▸ **ABOUT THIS EXERCISE**: For the entries below, report every line that includes the word "sidebar".

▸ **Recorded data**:
== Segment start ==

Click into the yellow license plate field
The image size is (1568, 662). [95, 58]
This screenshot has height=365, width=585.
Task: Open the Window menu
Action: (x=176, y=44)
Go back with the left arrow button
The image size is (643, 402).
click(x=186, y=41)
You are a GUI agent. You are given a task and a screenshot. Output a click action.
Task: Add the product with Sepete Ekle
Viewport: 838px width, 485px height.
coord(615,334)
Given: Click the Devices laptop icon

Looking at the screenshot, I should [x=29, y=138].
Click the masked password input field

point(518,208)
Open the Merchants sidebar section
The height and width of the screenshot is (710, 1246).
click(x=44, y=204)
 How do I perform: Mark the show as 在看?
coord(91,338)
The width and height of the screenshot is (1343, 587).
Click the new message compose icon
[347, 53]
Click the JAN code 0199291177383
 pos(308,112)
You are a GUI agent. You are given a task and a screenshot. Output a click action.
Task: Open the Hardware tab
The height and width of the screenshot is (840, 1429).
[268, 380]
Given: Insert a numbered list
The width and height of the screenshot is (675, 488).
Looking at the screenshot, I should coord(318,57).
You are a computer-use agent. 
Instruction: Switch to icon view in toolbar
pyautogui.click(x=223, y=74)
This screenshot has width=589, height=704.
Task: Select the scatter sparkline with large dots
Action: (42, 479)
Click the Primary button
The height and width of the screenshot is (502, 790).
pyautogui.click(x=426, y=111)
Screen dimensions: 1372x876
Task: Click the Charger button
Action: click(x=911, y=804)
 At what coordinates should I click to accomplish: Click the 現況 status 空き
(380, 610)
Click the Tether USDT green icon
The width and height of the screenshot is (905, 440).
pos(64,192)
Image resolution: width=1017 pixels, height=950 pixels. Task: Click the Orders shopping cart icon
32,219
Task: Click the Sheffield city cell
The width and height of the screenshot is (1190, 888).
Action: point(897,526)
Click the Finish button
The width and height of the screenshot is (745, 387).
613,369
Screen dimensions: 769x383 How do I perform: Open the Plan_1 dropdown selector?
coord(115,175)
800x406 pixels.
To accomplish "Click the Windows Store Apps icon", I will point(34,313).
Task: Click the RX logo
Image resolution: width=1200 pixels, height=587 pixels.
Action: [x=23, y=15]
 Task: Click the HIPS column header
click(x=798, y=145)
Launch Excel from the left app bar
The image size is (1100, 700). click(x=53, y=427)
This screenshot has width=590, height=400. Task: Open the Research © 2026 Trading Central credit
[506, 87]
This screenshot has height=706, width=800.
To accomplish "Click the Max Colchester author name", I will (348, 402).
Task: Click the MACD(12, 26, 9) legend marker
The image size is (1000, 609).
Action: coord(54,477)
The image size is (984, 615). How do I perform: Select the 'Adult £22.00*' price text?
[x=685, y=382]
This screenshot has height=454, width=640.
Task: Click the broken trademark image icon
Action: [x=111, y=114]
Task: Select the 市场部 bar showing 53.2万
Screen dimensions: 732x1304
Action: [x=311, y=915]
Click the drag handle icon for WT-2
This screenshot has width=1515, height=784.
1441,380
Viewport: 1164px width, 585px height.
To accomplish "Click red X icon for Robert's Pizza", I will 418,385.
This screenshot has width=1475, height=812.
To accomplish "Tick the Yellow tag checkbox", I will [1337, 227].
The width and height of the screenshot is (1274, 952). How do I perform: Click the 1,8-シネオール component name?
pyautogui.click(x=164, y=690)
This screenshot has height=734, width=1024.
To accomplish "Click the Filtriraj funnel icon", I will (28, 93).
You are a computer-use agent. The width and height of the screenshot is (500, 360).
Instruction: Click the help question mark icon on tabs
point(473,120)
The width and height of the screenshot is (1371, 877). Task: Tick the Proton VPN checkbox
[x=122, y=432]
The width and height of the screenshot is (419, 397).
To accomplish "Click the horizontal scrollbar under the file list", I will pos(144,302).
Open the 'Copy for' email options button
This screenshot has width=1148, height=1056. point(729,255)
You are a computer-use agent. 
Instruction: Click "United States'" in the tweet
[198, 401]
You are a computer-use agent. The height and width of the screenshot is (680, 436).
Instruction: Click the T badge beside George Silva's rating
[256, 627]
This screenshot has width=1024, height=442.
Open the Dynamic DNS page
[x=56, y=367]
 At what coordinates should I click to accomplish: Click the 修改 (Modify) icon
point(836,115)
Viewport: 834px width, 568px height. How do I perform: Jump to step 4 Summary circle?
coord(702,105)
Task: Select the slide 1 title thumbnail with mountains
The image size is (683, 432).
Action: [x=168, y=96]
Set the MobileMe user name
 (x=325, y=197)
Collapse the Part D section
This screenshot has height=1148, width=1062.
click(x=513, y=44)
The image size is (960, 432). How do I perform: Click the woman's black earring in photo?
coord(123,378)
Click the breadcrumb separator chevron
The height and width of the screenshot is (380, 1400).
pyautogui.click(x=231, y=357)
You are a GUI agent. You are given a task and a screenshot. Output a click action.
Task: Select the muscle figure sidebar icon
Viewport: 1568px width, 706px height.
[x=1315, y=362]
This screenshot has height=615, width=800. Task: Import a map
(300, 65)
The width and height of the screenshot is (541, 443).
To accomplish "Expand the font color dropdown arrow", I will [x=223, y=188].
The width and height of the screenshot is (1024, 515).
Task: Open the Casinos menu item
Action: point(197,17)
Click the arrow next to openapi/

== Segment end ==

▸ **EXPECTED ANSWER**:
Open the Merchants sidebar section
Task: Select the muscle figure sidebar icon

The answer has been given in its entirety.